- Objectif de l'exercice
Dans le texte sur Ralf Rangnick, recopiez tout ce qui va de «Mis à jour 01/12/2021» jusqu'à «réveiller MU ?» en renommant «Red Devils» en «Mancuniens».

- Texte source
Mis à jour 01/12/2021 à 09:41 GMT+1

PREMIER LEAGUE - Ralf Rangnick est-il la solution ultime aux maux profonds de Manchester United ? C'est en tout cas le pari qui a été fait par les Red Devils. L'Allemand arrive pour un intérim de six mois sur le banc, avant de prendre de la hauteur dans le club anglais. Mais Rangnick peut-il se cantonner à ce rôle d'intérimaire ? Et a-t-il les clés pour réveiller MU ?

Ralf Rangnick

Crédit: Getty Images

Ralf Rangnick a donc accepté de prendre la direction de Manchester United jusqu'à la fin de la saison, après quoi - assure-t-il - il se retirera de la zone technique pour contribuer pendant deux années de plus au développement du club en qualité de super-consultant, une fonction qu'il occupait jusqu'à présent au Lokomotiv Moscou, et pour laquelle il était payé 5 millions nets par an. Quand il leur a fallu trouver un successeur à Ole Gunnar Solskjaer, les frères Glazer n'ont donc pas choisi une solution au rabais. Mais ce qu'ils ont choisi, est-ce un homme - ou est-ce une stratégie ?
La question a quelque chose de paradoxal, d'ailleurs, car choisir Ralf Rangnick, comme le sait quiconque aura suivi, même de loin, la carrière du technicien de 63 ans, c'est forcément choisir une stratégie.

- Lignes de données
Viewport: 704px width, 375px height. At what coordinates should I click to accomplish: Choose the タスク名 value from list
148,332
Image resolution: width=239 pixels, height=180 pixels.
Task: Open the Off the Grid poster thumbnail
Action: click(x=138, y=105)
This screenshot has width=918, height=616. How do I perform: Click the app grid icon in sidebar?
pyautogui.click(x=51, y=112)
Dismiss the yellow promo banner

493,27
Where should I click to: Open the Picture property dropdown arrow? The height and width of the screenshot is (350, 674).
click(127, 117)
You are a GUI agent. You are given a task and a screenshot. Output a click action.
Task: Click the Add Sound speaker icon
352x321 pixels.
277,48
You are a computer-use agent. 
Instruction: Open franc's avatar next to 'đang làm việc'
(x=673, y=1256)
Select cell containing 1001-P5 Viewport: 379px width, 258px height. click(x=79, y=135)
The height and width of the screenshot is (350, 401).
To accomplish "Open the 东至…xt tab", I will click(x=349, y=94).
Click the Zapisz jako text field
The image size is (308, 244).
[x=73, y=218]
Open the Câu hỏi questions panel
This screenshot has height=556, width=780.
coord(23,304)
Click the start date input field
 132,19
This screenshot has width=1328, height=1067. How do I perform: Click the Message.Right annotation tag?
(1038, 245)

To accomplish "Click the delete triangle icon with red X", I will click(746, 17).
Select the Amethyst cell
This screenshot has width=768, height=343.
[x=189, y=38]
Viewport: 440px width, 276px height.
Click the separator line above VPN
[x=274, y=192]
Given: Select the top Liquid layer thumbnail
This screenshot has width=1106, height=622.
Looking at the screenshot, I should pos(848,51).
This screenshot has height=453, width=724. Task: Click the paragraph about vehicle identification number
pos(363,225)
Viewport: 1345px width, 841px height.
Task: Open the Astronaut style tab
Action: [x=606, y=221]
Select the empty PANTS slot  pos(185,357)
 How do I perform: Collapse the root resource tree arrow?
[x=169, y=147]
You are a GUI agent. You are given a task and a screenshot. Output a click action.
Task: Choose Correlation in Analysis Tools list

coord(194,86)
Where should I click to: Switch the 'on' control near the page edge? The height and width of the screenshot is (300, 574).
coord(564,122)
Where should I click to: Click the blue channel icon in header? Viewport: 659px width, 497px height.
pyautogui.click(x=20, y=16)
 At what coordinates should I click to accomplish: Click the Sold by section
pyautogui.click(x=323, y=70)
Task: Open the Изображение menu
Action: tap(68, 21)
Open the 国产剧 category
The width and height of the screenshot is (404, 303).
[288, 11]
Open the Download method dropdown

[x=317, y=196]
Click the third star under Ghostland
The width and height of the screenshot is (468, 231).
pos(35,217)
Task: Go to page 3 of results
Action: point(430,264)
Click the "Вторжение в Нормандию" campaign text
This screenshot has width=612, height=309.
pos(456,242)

- Résultat attendu
Mis à jour 01/12/2021 à 09:41 GMT+1

PREMIER LEAGUE - Ralf Rangnick est-il la solution ultime aux maux profonds de Manchester United ? C'est en tout cas le pari qui a été fait par les Mancuniens. L'Allemand arrive pour un intérim de six mois sur le banc, avant de prendre de la hauteur dans le club anglais. Mais Rangnick peut-il se cantonner à ce rôle d'intérimaire ? Et a-t-il les clés pour réveiller MU ?